Like so many immigrants to Turtle Island, I have several names. I am Justin Choi to some, 최승민 (Choi Seung–Min) to others, and, according to my Scene card, T-Bone Choi (as far as Cineplex is concerned). Though I have come to see Vancouver as a home, I still witness injustice and oppression all around me in this city (which, let’s not forget, is situated on the unceded, traditional and ancestral territories of the Coast Salish peoples).
Racism, immigration, and language politics are all topics dear to my heart. It is not easy being Chinese-Canadian in Vancouver, especially since I am Korean. Jokes aside, I believe that there is a huge, ever-growing reservoir of young Asian-Canadian voices that are noticeably absent in the mainstream media. More often than not, we are talked about in media as if we cannot speak for ourselves. It is time for us to take back our identities, and I am excited to play my part in this undertaking through my work with The Talon.

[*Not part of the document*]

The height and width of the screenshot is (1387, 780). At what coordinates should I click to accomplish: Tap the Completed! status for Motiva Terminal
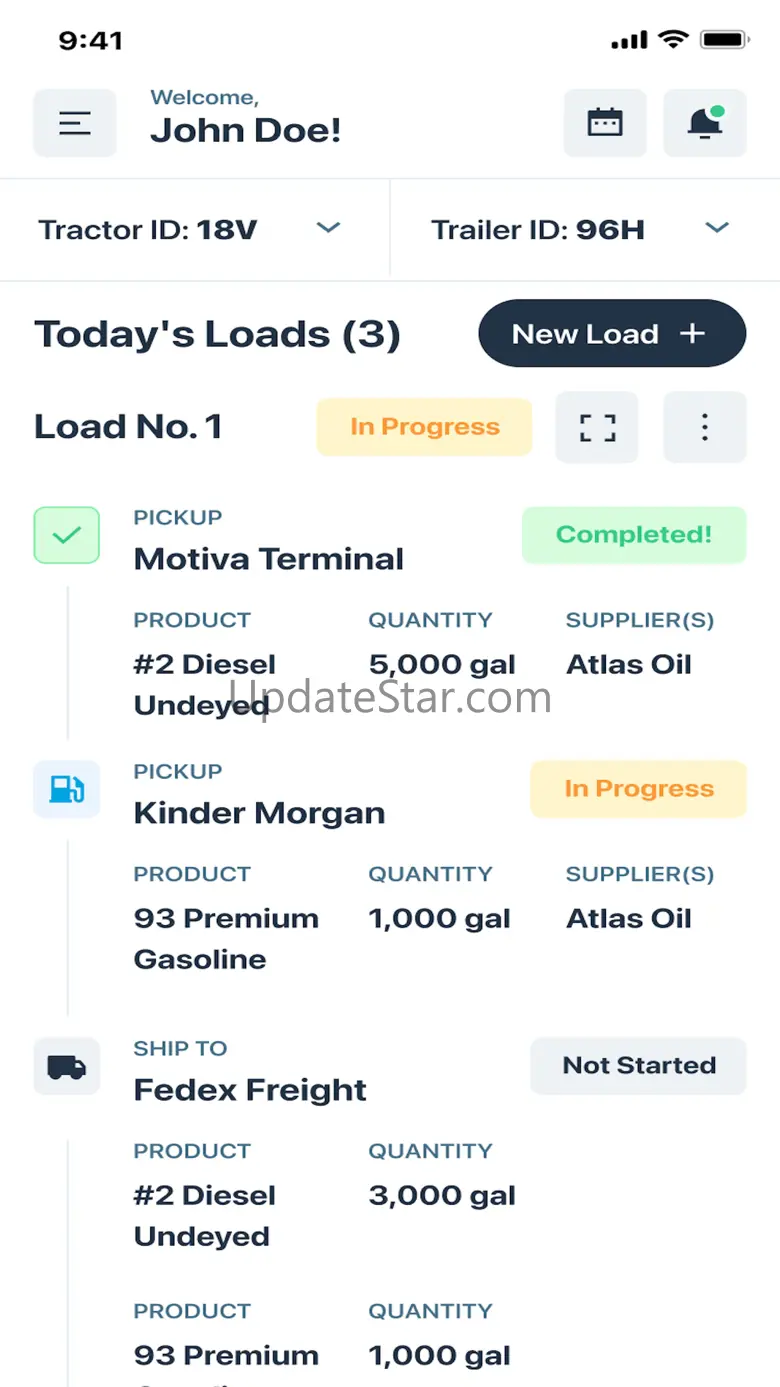pyautogui.click(x=634, y=535)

Of course, I do not claim to speak for all Asian-Canadian youth. No single voice can capture the multiplicity of identities and lived experiences of such a varied group of people. However, personally, I am tired of being spoken for by privilege-laden voices who know so little of my culture, of the trials of being an immigrant person of colour, of the multivarious identities we must juggle as we navigate cultural divides at home and elsewhere. I am sick of having to defend myself every time an article claims that Asians are too nerdy, too obedient, too boring, too politically uninvolved, or simply exist in too high numbers in Vancouver. In short, I am fed up with being drawn as a panda. I am not a fucking panda. I am T-Bone.
I like Almond Oatmeal Crisps and pretending to be well-read.